É com essa atividade extra-musical que Fausto Neves justifica o impacto de Lopes-Graça no seu próprio percurso pessoal e artístico: “A obra literária de Lopes-Graça e o magistério ético e humanista que a sua vida traçou responderam a muitas dúvidas que um jovem pianista clássico formado nos anos 80 tinha sobre a função social da Música, iluminando muitos dos critérios que hoje me guiam”.

Da análise às diversas facetas daquele que é considerado um dos maiores compositores portugueses do século XX resultaram assim os três valores-chave referidos no título no novo livro, o primeiro dos quais evocando o “Pensamento” de Lopes-Graça, que Fausto Neves descreve desta forma: “É sólido, coerente e conflituoso com o seu — e o nosso — dia-a-dia”.

Já a menção a “Resistência” surge “da ética e do humanismo desse mesmo pensamento”, pois Lopes-Graça “resistiu a tudo, desde aos cantos de sereia das modas até à polícia política, duas prisões e um desterro”. Sobreviveu ainda “aos preconceitos mais boçais e soezes” do século XX, opondo-se igualmente àquelas que considerava “as grandes cedências que o separavam do conforto e do à-vontade financeiro”.

Quanto à referência a “Criação”, esse segmento do título do livro alude à obra musical do compositor, que Fausto Neves diz “numerosa, heterogénea na funcionalidade e no destino instrumental ou vocal, e personalizada no som, na textura, na raiz sólida”.

Da complementaridade entre “pensamento, resistência e criação” ressalta que Lopes-Graça se empenhou na “luta incessante para encontrar e aplicar os melhores métodos para a disseminação da Música pelo grande público”, evidenciando nesse caminho “perseverança íntegra, corajosa e feroz — sem qualquer cedência a todas as manifestações de ignorância, boçalidade, intolerância e sordidez” que foi enfrentando no percurso.

Fausto Neves admite que o novo livro inclui um capítulo mais técnico dedicado em especial aos profissionais e estudante de música, integrando até “o manuscrito da última obra” de Lopes-Graça, mas acredita que, sob uma ótica política ou mais genérica, a publicação também agradará “a todos os outros interessados na sua personalidade” e em biografias inspiradoras.
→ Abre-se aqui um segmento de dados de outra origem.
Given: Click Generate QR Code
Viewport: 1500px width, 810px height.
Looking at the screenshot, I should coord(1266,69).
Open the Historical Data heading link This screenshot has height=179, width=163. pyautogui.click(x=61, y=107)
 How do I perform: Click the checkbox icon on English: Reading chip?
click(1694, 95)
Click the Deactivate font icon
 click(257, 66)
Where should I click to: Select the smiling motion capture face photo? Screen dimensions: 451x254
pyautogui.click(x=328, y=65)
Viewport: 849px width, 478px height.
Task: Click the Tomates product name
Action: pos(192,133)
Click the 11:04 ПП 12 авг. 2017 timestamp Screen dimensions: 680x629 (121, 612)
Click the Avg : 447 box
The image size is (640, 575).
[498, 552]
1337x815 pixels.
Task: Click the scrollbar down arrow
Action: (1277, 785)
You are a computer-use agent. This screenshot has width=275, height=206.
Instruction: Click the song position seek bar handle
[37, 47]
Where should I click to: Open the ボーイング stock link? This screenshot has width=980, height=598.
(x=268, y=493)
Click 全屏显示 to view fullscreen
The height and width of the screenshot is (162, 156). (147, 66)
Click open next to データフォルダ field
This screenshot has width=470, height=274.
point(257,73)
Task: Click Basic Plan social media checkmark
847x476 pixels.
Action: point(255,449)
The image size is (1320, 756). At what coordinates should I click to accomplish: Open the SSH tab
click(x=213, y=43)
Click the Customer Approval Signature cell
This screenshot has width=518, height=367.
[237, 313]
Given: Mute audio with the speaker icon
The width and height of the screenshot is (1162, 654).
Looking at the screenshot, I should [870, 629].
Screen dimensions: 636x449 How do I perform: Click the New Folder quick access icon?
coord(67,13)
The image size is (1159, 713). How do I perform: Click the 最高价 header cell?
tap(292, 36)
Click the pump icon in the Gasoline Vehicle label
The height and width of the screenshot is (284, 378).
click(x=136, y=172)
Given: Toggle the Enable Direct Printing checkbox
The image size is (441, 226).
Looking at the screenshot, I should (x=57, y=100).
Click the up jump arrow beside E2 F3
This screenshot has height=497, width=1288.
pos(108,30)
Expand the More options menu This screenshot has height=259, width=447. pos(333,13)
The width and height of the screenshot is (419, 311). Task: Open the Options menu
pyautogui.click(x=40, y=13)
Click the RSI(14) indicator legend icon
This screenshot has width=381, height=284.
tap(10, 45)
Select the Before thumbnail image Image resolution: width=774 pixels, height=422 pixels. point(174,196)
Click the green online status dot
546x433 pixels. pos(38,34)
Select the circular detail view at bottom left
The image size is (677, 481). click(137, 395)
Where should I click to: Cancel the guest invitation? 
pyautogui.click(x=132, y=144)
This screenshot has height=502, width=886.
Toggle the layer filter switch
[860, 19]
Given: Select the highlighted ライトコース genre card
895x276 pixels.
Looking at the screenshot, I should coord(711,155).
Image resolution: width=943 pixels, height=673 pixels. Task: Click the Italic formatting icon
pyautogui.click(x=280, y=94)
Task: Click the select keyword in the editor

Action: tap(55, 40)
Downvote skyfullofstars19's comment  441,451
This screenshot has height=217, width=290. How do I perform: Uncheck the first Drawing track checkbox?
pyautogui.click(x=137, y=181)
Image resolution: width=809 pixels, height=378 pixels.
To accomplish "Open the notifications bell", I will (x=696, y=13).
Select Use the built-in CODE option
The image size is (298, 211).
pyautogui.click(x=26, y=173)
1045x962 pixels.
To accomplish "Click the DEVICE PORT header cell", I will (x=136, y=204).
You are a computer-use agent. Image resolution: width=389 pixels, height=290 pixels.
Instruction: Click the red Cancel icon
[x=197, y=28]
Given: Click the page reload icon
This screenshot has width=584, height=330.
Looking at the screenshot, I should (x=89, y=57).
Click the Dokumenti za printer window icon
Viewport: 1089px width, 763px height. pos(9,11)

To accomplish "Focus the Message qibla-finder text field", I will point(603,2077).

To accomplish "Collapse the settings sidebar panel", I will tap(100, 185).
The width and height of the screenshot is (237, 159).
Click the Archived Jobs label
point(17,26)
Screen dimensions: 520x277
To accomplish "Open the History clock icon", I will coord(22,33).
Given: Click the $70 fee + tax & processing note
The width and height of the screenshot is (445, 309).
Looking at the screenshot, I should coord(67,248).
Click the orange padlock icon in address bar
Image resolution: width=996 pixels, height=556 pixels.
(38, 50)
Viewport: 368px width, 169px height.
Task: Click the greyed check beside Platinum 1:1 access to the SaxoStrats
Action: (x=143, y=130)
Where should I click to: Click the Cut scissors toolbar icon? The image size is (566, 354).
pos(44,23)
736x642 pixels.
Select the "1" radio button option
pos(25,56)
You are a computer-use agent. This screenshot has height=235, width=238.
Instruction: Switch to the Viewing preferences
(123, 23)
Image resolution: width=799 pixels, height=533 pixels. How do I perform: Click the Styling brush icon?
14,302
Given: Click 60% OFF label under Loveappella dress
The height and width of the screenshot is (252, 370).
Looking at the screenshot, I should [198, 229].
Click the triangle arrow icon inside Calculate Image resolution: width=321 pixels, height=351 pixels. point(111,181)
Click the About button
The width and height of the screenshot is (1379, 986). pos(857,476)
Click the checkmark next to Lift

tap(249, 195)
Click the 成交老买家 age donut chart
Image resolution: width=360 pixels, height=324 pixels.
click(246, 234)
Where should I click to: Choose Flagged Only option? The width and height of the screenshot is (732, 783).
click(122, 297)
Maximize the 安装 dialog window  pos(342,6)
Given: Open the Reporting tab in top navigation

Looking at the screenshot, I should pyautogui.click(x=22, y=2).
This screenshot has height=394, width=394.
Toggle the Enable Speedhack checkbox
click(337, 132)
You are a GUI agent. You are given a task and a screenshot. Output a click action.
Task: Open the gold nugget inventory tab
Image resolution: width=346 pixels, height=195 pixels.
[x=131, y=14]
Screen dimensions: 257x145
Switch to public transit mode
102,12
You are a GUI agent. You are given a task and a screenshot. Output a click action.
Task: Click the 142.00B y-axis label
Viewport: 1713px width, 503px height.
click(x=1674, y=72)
O autor de “Em torno de Lopes-Graça — Pensamento, Resistência, Criação” é doutorado em Performance de Música, investigador do Instituto de Etnomusicologia – Centro de Estudos em Música e Dança (INET-MD) e docente na Universidade de Aveiro, no Conservatório e Escola Superior de Música do Porto, e na Academia e Escola Profissional de Música de Espinho.

Fausto Neves fez parte da equipa da Porto 2001, Capital Europeia da Cultura, criando e dirigindo o Serviço Educativo da Casa da Música.

Discípulo de Helena Sá e Costa e formado também por Robert Weizs e Harry Datyner, licenciou-se pelo Conservatório de Música do Porto, completou os seus estudos na Universidade Laval do Canadá e recebeu o Prémio de Virtuosidade enquanto aluno do Conservatório de Música de Genève, na Suíça — lecionando depois nesse estabelecimento de ensino e também no Conservatório de Sion.

Em palco, iniciou o seu percurso aos 14 anos e, em mais de cinco décadas de atividade regular, já colaborou com maestros como Arpad Gerezs, Gunther Arglebe, Álvaro Salazar, Kamen Goleminov, Fernando Eldoro, Marc Tardue, Ferreira Lobo, Philippo Zigante, Graça-Moura.

Convidado frequente dos mais relevantes organismos e festivais de música nacionais, atuou em salas da Suíça, Canadá, Espanha, França, Luxemburgo, Brasil e Itália, tendo gravado repertório para emissoras como a RTP, RDP e a brasileira TV Cultura.

Em 2006, nas celebrações do centenário de Fernando Lopes-Graça, interpretou em estreia absoluta quatro obras desse compositor: “Música Festiva n.º 20”, “Música Festiva n.º 23”, a versão final de “Música Fúnebre n.º 8” e a integral de “Música de Piano para Crianças”.